(Dataset excerpt)
◆ ◆ ◆ ◆

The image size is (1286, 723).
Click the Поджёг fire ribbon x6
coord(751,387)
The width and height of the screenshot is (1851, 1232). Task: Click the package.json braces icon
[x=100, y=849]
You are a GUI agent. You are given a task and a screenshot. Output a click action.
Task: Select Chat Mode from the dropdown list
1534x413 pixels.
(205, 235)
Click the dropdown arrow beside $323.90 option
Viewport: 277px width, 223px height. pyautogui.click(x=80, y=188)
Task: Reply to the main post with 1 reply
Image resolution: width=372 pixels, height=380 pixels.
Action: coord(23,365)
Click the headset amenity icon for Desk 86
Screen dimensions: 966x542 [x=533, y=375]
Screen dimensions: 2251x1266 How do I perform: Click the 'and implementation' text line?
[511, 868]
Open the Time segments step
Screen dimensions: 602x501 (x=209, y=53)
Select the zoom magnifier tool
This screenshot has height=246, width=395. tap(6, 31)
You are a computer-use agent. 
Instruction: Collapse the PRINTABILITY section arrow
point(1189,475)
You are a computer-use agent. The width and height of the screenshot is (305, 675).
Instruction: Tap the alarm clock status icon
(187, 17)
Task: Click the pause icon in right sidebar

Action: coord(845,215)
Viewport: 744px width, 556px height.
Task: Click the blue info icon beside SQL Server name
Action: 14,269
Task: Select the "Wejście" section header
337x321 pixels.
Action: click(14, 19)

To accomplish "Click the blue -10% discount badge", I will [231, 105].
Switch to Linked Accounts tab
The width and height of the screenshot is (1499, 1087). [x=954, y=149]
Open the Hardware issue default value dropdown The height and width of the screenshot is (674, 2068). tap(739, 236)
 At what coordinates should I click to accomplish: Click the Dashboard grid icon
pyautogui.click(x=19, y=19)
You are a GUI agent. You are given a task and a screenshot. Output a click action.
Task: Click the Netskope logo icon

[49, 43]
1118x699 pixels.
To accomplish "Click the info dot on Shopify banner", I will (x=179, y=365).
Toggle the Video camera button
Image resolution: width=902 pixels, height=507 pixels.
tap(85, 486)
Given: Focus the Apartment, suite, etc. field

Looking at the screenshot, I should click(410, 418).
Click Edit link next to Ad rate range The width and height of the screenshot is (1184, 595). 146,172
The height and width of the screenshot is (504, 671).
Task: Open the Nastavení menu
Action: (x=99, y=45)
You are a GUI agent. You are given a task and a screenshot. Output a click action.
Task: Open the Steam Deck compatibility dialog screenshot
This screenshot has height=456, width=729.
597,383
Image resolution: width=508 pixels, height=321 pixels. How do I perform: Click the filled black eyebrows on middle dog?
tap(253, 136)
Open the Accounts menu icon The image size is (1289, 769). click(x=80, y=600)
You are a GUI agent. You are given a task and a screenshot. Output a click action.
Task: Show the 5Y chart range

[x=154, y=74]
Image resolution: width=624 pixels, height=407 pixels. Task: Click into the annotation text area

◆ ◆ ◆ ◆

→ **Job**: Transcribe the lines of the records above verbatim, starting with the line that contains "Click the dropdown" and going on through the line that contains "Screen dimensions: 602x501 (x=209, y=53)".

→ **Task solution**:
Click the dropdown arrow beside $323.90 option
Viewport: 277px width, 223px height. pyautogui.click(x=80, y=188)
Task: Reply to the main post with 1 reply
Image resolution: width=372 pixels, height=380 pixels.
Action: coord(23,365)
Click the headset amenity icon for Desk 86
Screen dimensions: 966x542 [x=533, y=375]
Screen dimensions: 2251x1266 How do I perform: Click the 'and implementation' text line?
[511, 868]
Open the Time segments step
Screen dimensions: 602x501 (x=209, y=53)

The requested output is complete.